I then created test data in each table, I am sure there is a more efficient way but I just used a naughty loop:

DECLARE @counter AS INT
SET @counter = 1
DECLARE @uniqueId AS UNIQUEIDENTIFIER
SET @uniqueId = NEWID();
WHILE (@counter < 100000)
BEGIN
 INSERT INTO UniqueIdentifierPrimaryKey VALUES (NEWID(), @uniqueId)
 INSERT INTO UniqueIdentifierPrimaryKeyControl VALUES (NEWID())
INSERT INTO IntPrimaryKey VALUES (@counter, @uniqueId)
 INSERT INTO IntPrimaryKeyControl VALUES (@counter)
SET @counter = @counter + 1
END

After that I tested the results using sp_estimate_data_compression_savings which will calculate savings based on the two compression types — Page and Row.

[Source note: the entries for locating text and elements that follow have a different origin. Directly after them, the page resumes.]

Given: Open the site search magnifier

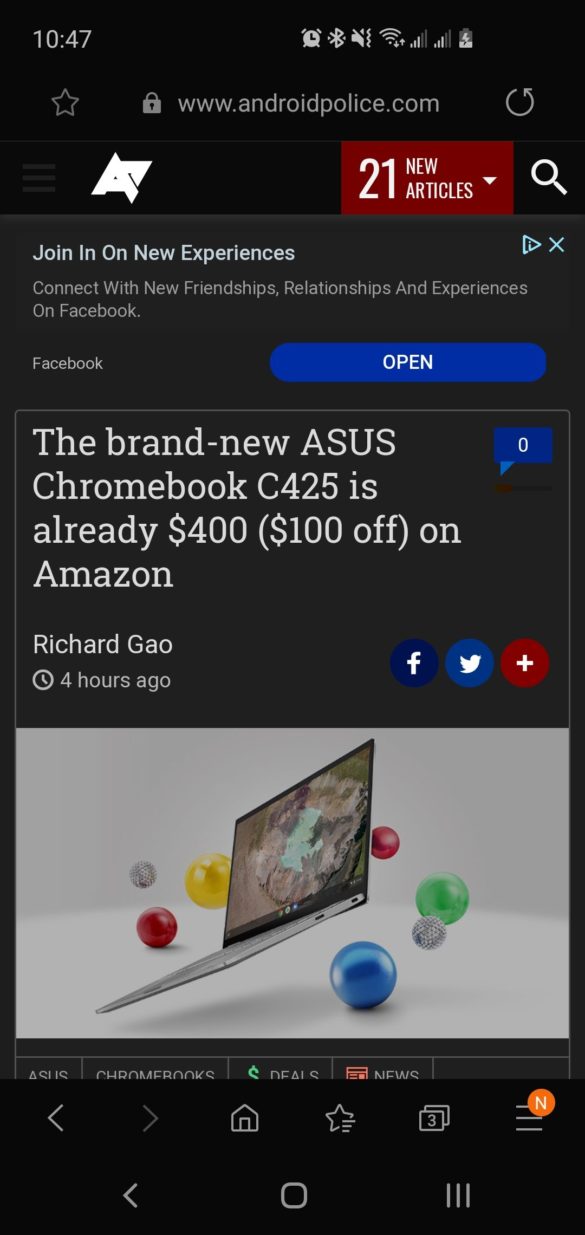Looking at the screenshot, I should (549, 178).
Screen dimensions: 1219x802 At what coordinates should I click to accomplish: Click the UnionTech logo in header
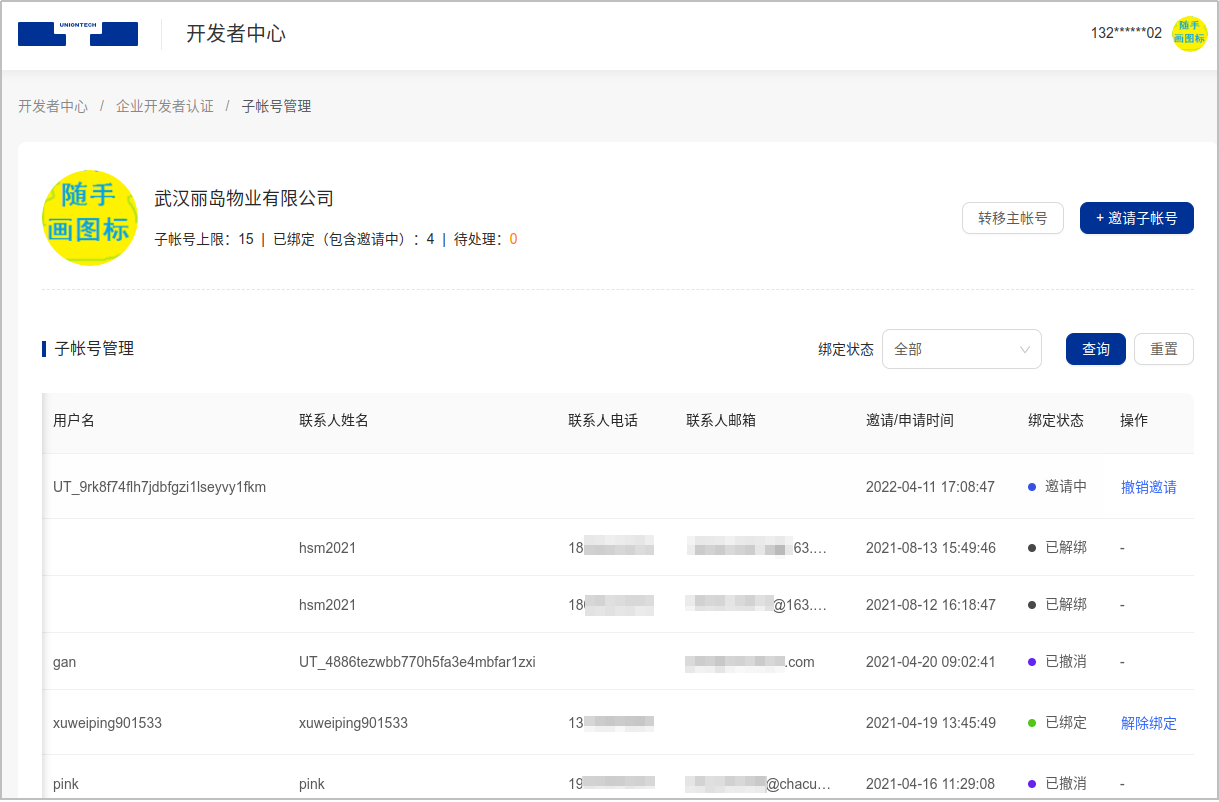(78, 34)
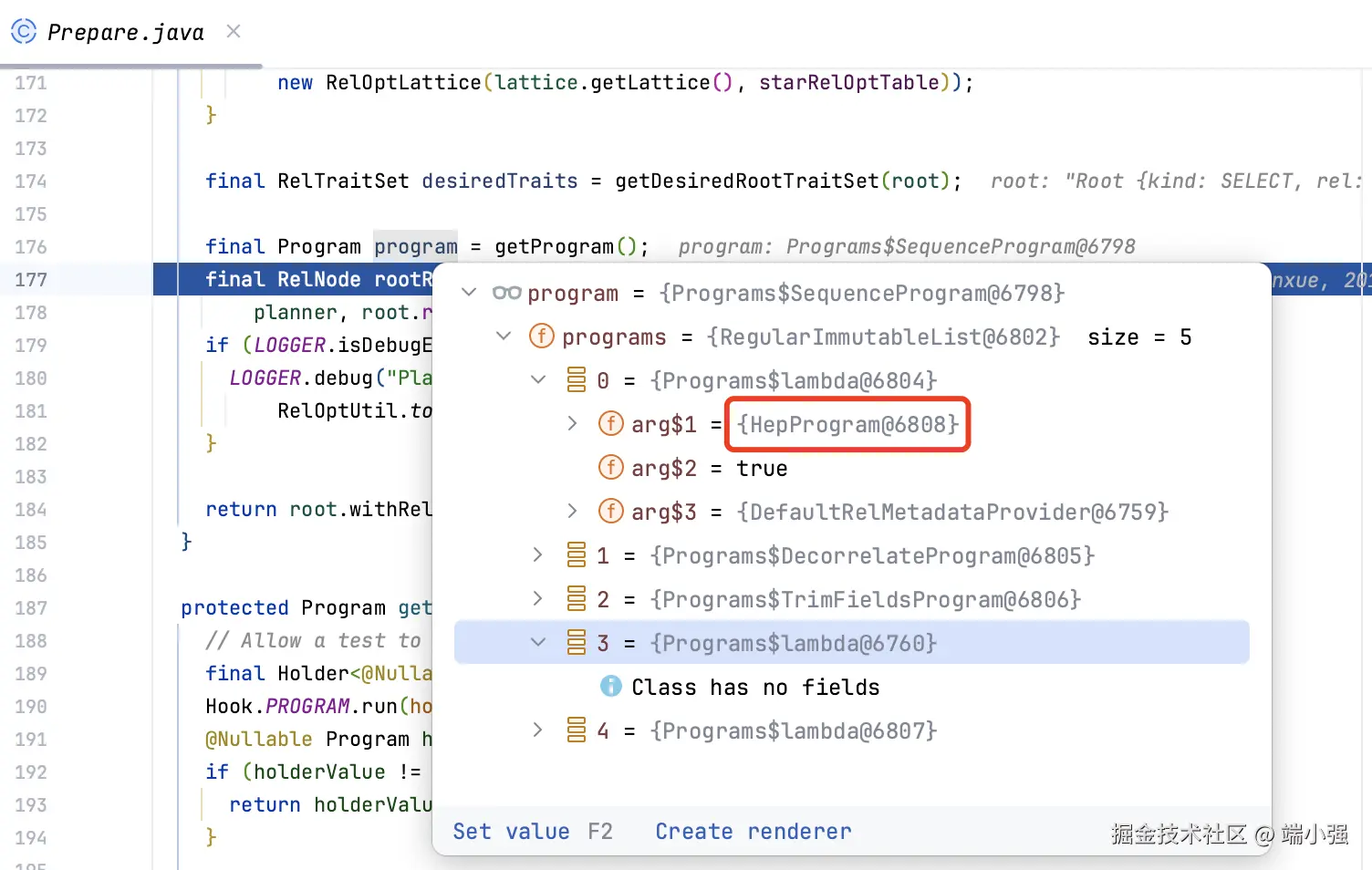Close the Prepare.java tab
Viewport: 1372px width, 870px height.
pos(233,30)
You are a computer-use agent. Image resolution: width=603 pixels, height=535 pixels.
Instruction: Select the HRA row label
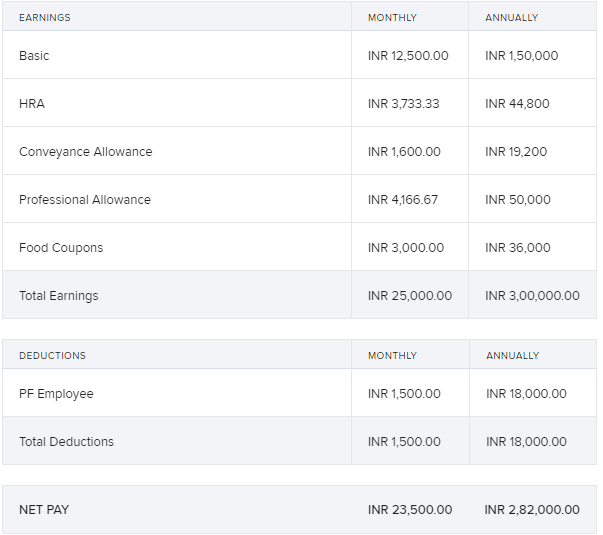[32, 104]
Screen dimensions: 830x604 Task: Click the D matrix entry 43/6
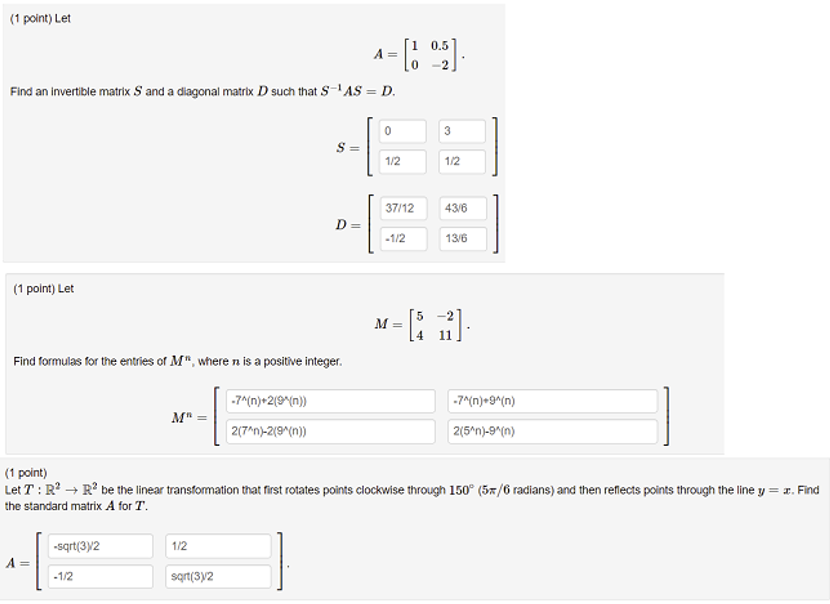(460, 208)
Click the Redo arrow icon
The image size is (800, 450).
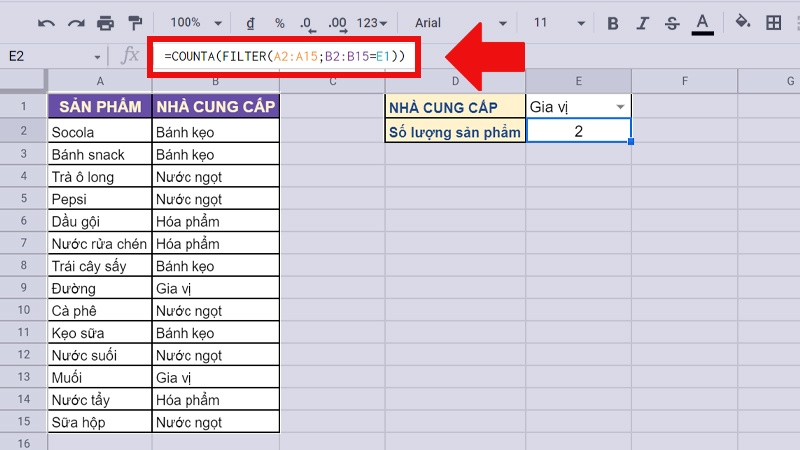[x=76, y=23]
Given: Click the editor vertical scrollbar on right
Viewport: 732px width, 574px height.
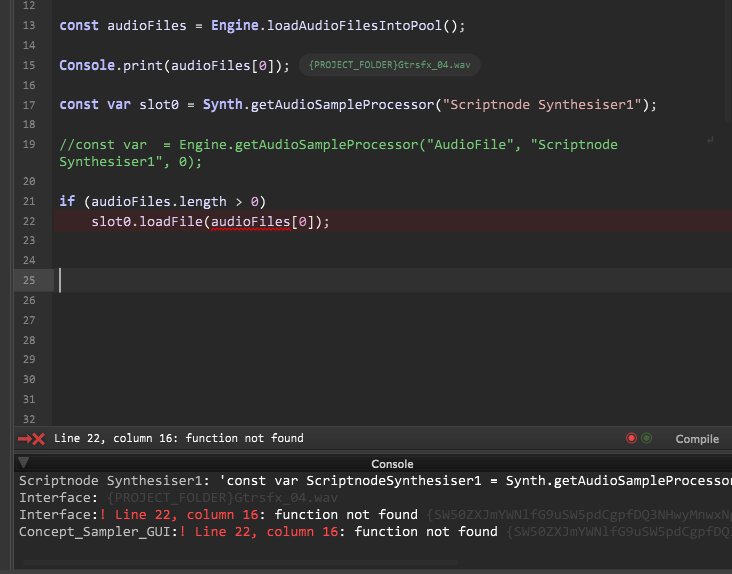Looking at the screenshot, I should [728, 200].
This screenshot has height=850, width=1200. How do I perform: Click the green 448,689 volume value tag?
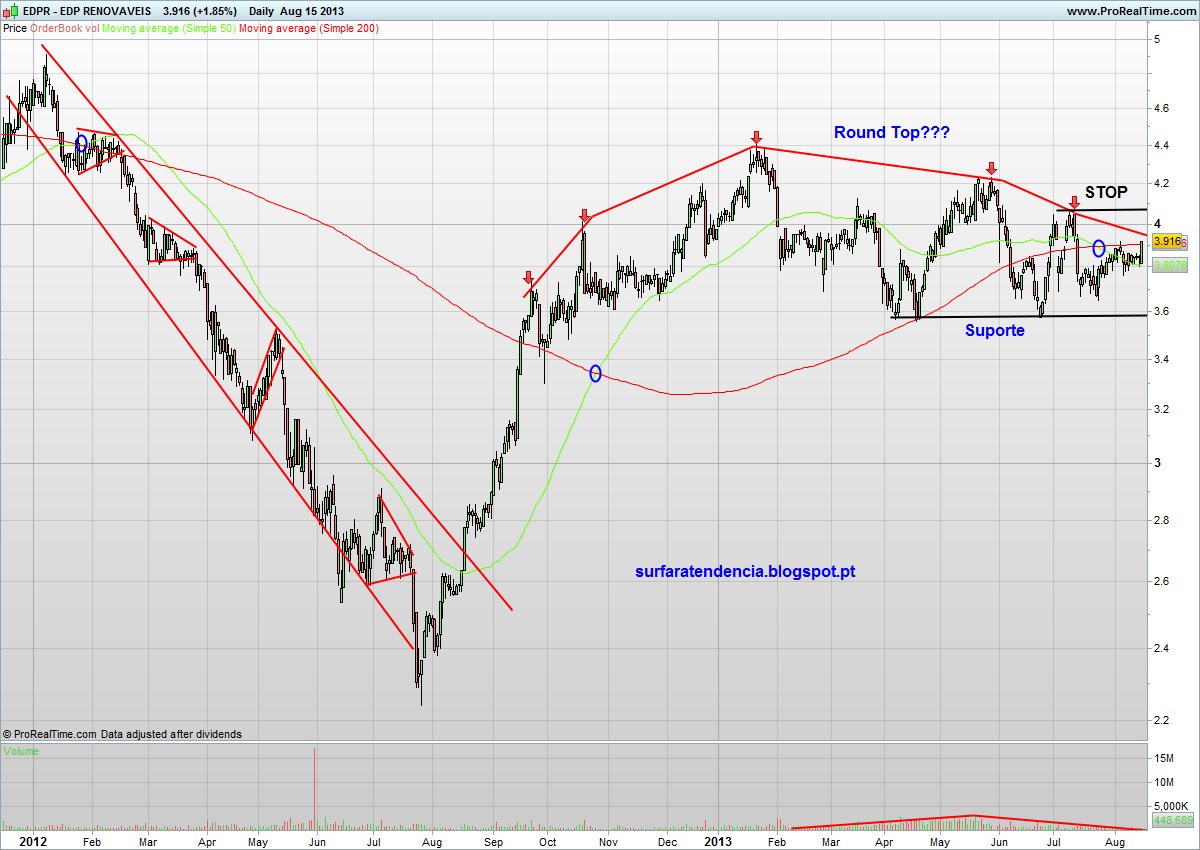tap(1172, 820)
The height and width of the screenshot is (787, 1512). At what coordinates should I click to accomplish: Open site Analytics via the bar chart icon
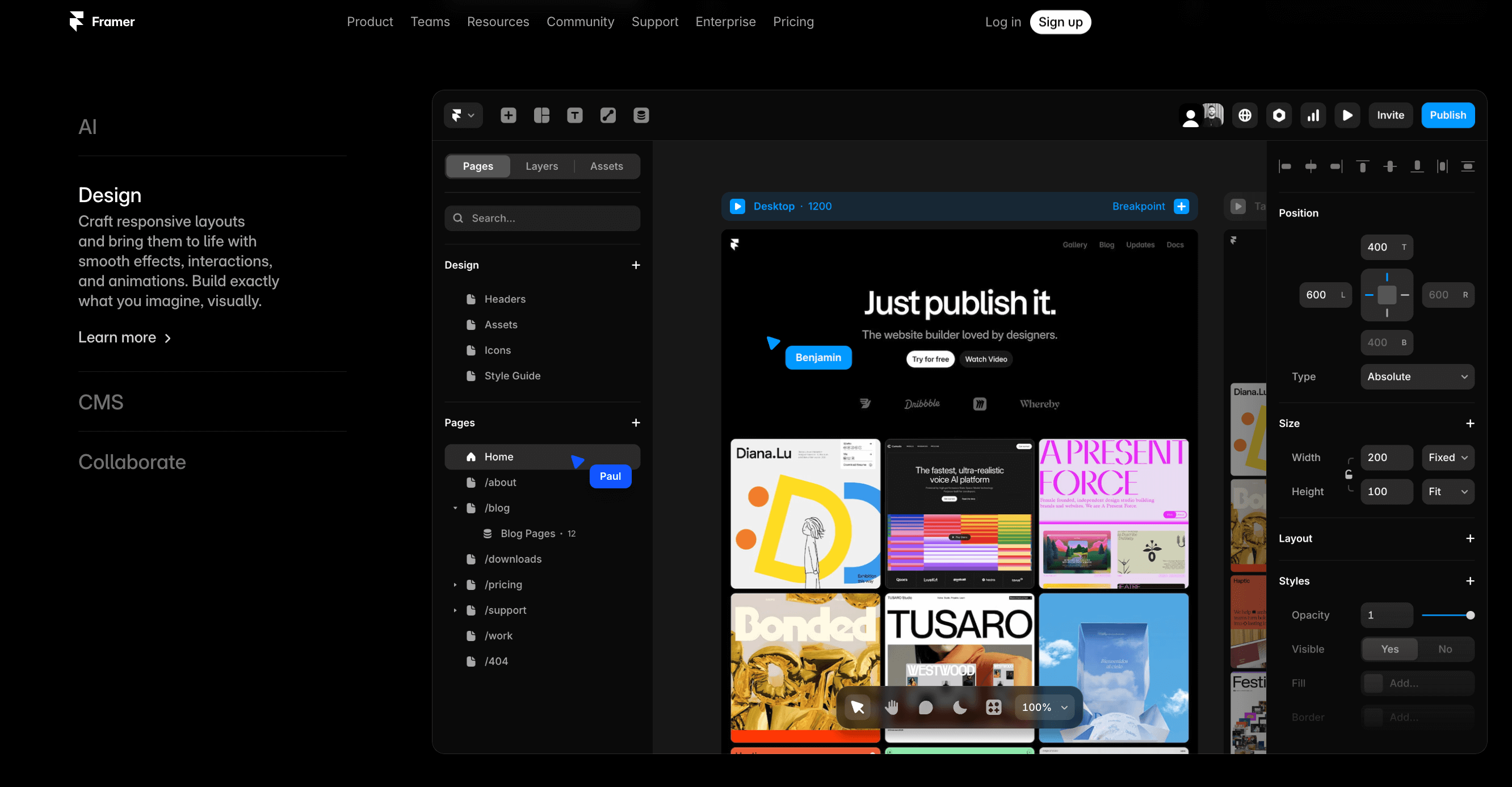1313,115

EXEC sp_estimate_data_compression_savings NULL, UniqueIdentifierPrimaryKey, NULL/*index*/, NULL, PAGE ;
EXEC sp_estimate_data_compression_savings NULL, UniqueIdentifierPrimaryKey, NULL/*index*/, NULL, ROW ;

Page: went from 8104 KB down to 5096 KB Row: went from 8104 KB up to 8552 KB

EXEC sp_estimate_data_compression_savings NULL, UniqueIdentifierPrimaryKeyControl, NULL/*index*/, NULL, PAGE ;
EXEC sp_estimate_data_compression_savings NULL, UniqueIdentifierPrimaryKeyControl, NULL/*index*/, NULL, ROW ;

Page: went from 5632 KB up to 5696 KB Row: went from 5632 KB up to 5696 KB

EXEC sp_estimate_data_compression_savings NULL, IntPrimaryKey, NULL/*index*/, NULL, PAGE ;
EXEC sp_estimate_data_compression_savings NULL, IntPrimaryKey, NULL/*index*/, NULL, ROW ;

Page: went from 4272 KB down to 1600 KB Row: went from 4272 KB down to 4120 KB

EXEC sp_estimate_data_compression_savings NULL, IntPrimaryKeyControl, NULL/*index*/, NULL, PAGE ;
EXEC sp_estimate_data_compression_savings NULL, IntPrimaryKeyControl, NULL/*index*/, NULL, ROW ;

Page: went from 2696 KB down to 2136 KB Row: went from 2696 KB up to 2136 KB

Significant compression on uniqueidentifier columns does happen when there are duplicates that allow for compression. As the results show there was very clear compression of uniqueidentifier column for non primary key value i.e. when there was ability for compression across multiple similiar values in a page. But for primary key i.e. unique every row, there was no benefit to compression. Also important to note that row compression had no effect, which is what I would expect since a uniqueidentifier is as compressed as possible within its datatype.